— Start of Task input —

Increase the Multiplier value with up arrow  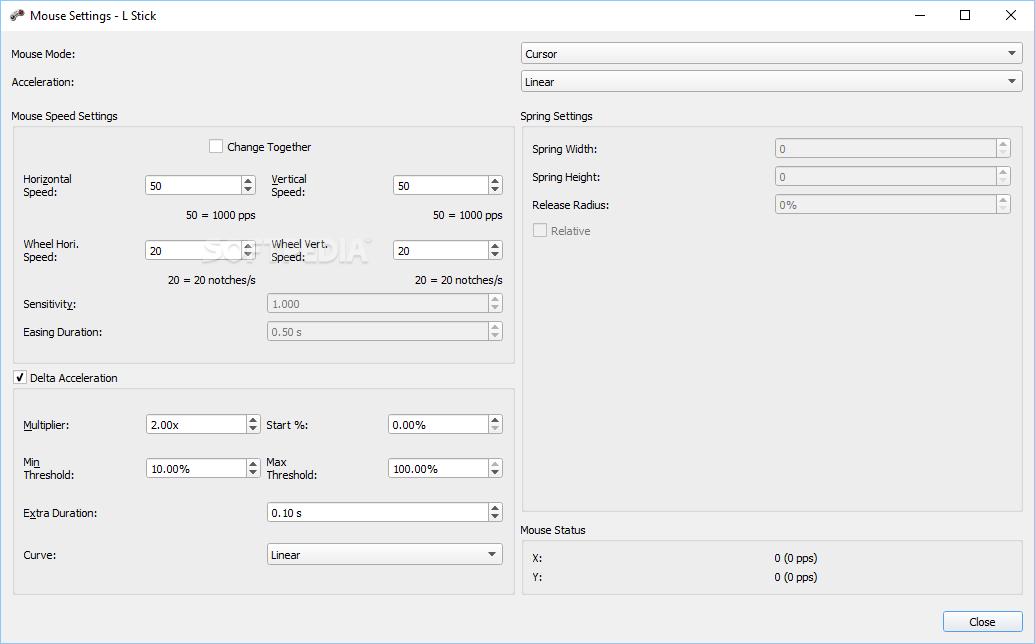click(253, 420)
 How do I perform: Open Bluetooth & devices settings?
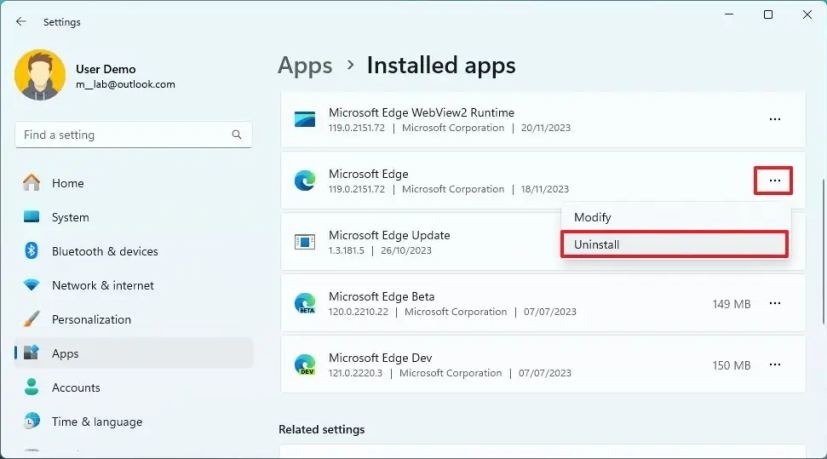[x=104, y=251]
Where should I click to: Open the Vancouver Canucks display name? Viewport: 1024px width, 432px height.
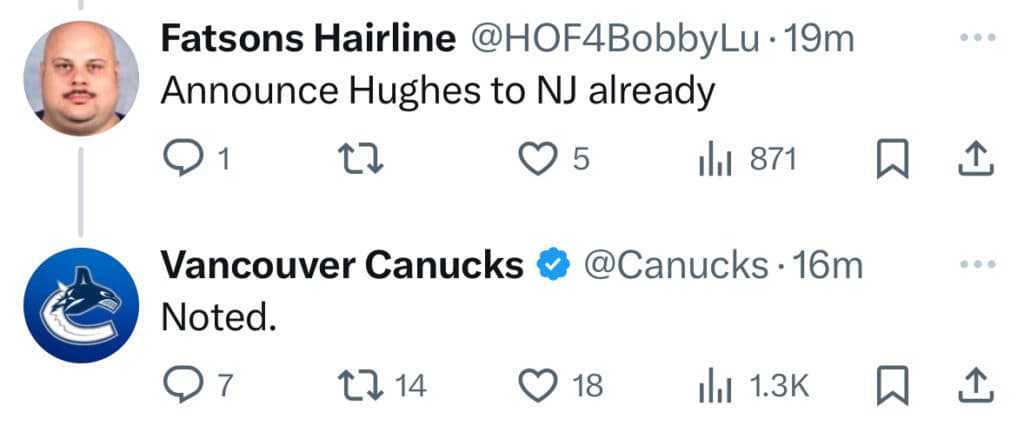341,265
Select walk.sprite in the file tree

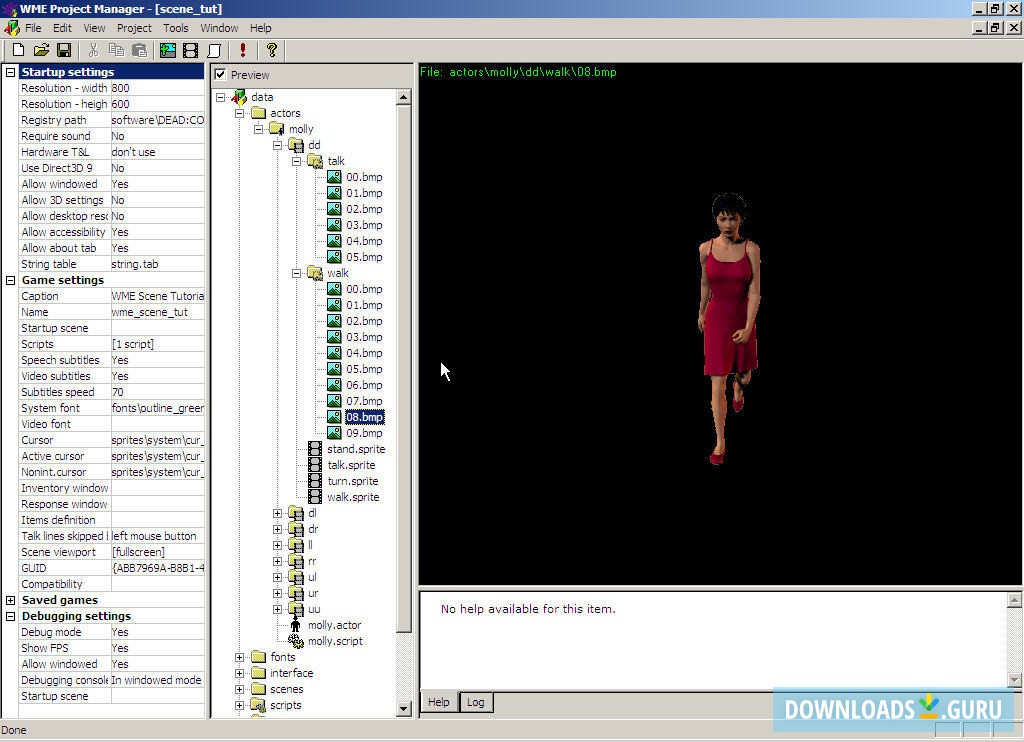(x=352, y=497)
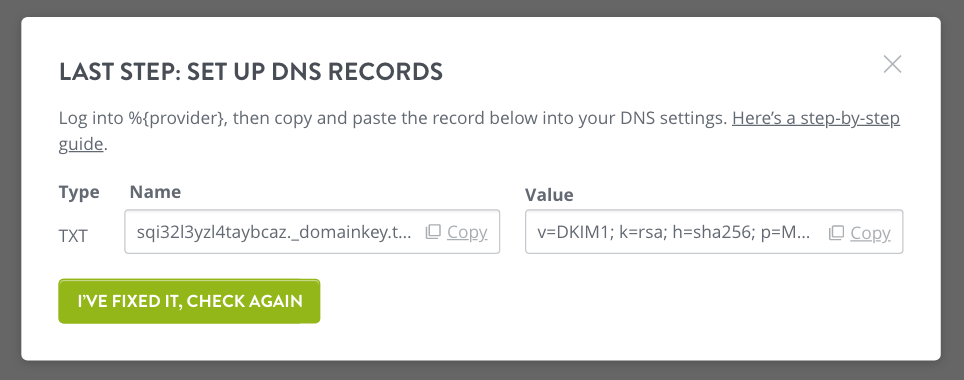This screenshot has width=964, height=380.
Task: Click the Type column label
Action: (x=79, y=192)
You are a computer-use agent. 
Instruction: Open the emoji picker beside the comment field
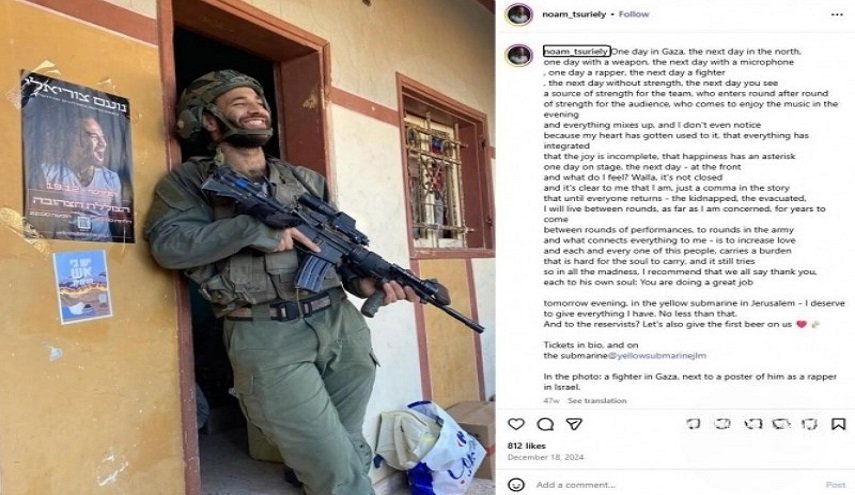coord(516,484)
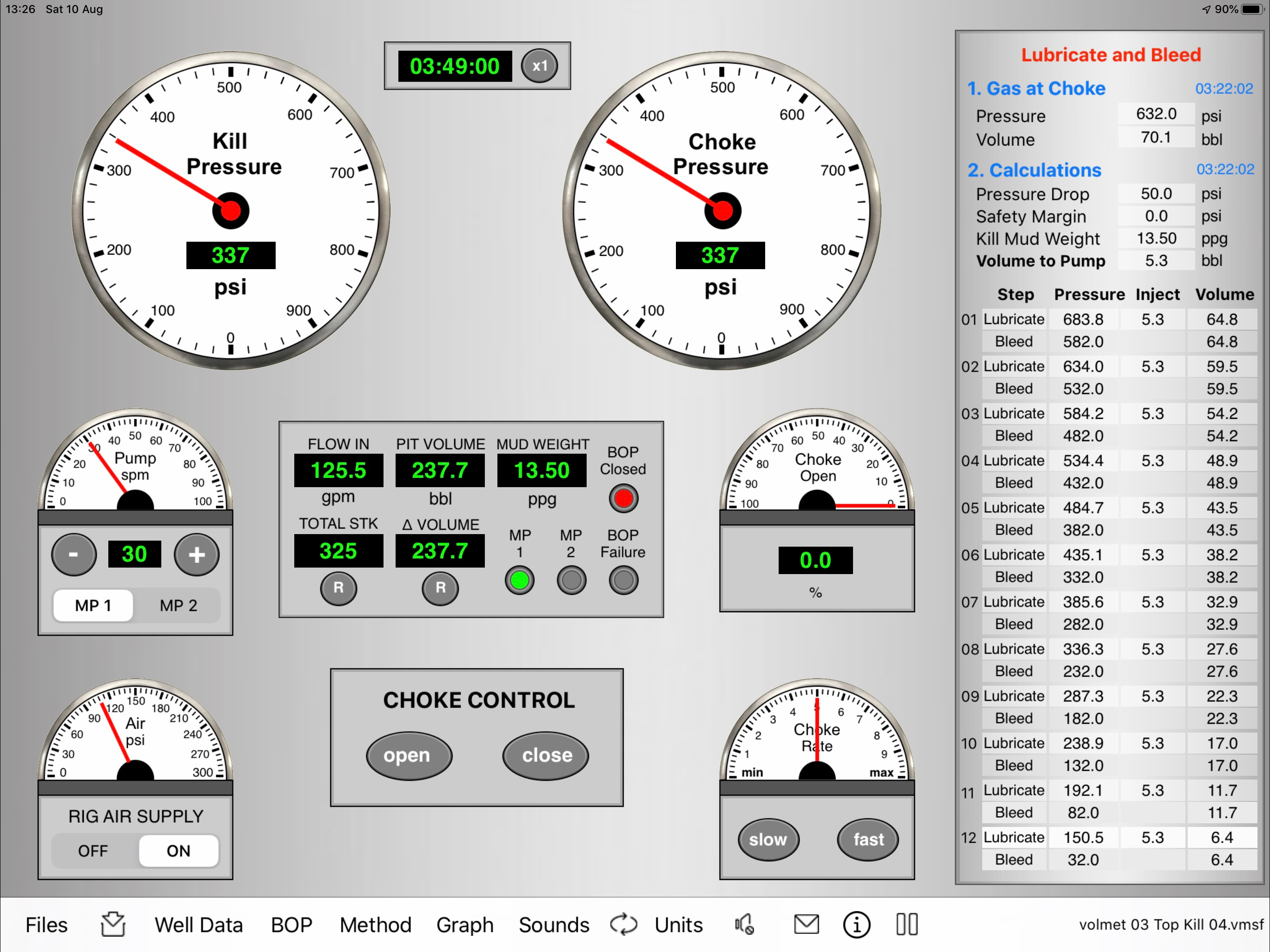Open the Well Data menu
Image resolution: width=1270 pixels, height=952 pixels.
pyautogui.click(x=198, y=925)
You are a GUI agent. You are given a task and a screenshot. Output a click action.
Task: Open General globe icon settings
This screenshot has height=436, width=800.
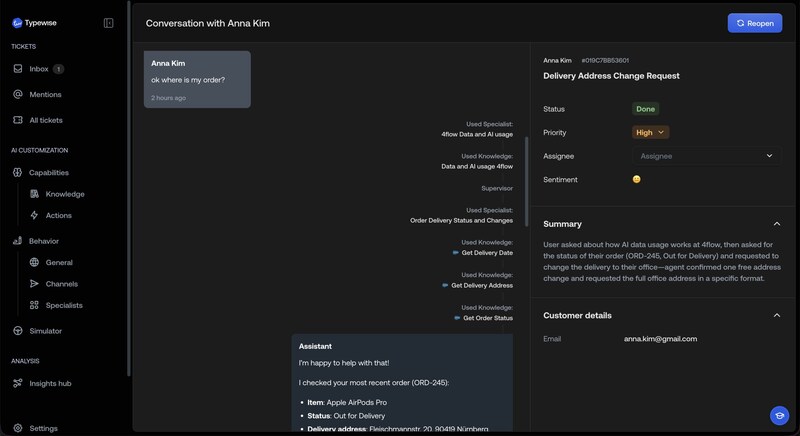pos(35,263)
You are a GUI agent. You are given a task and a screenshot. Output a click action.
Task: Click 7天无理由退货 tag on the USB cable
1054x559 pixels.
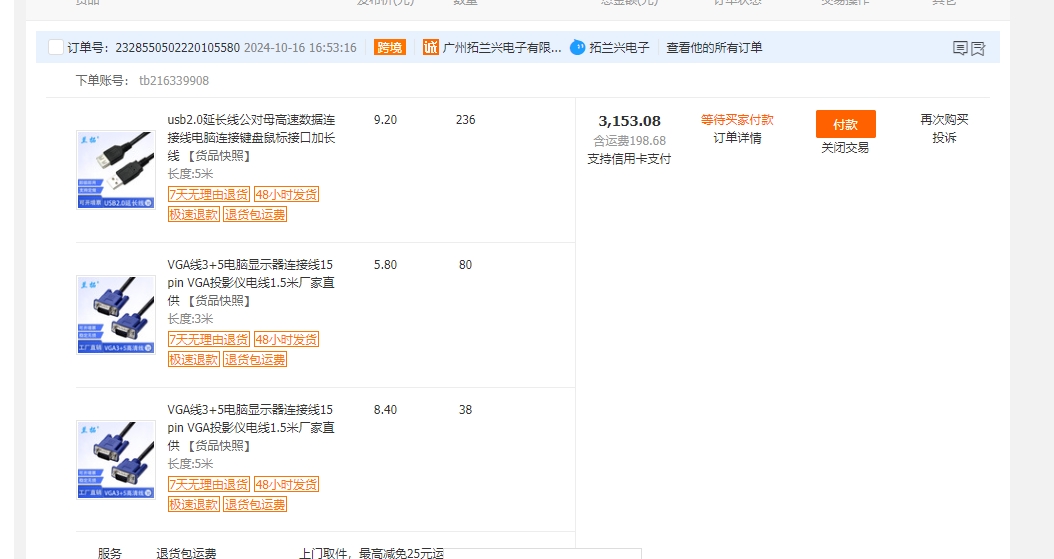(x=209, y=195)
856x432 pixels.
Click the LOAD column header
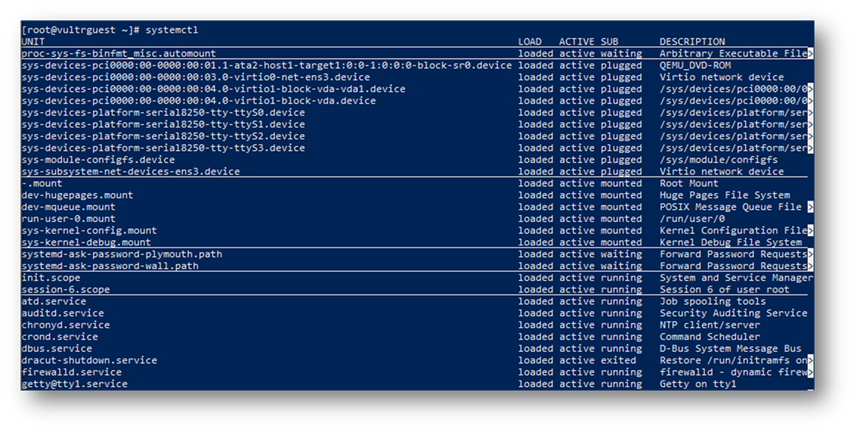tap(530, 41)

— End of Task input —

> _Stated task_: Count the lines in the entries above that contain the word "settings", and reply with the number alone.

> _Written solution_: 2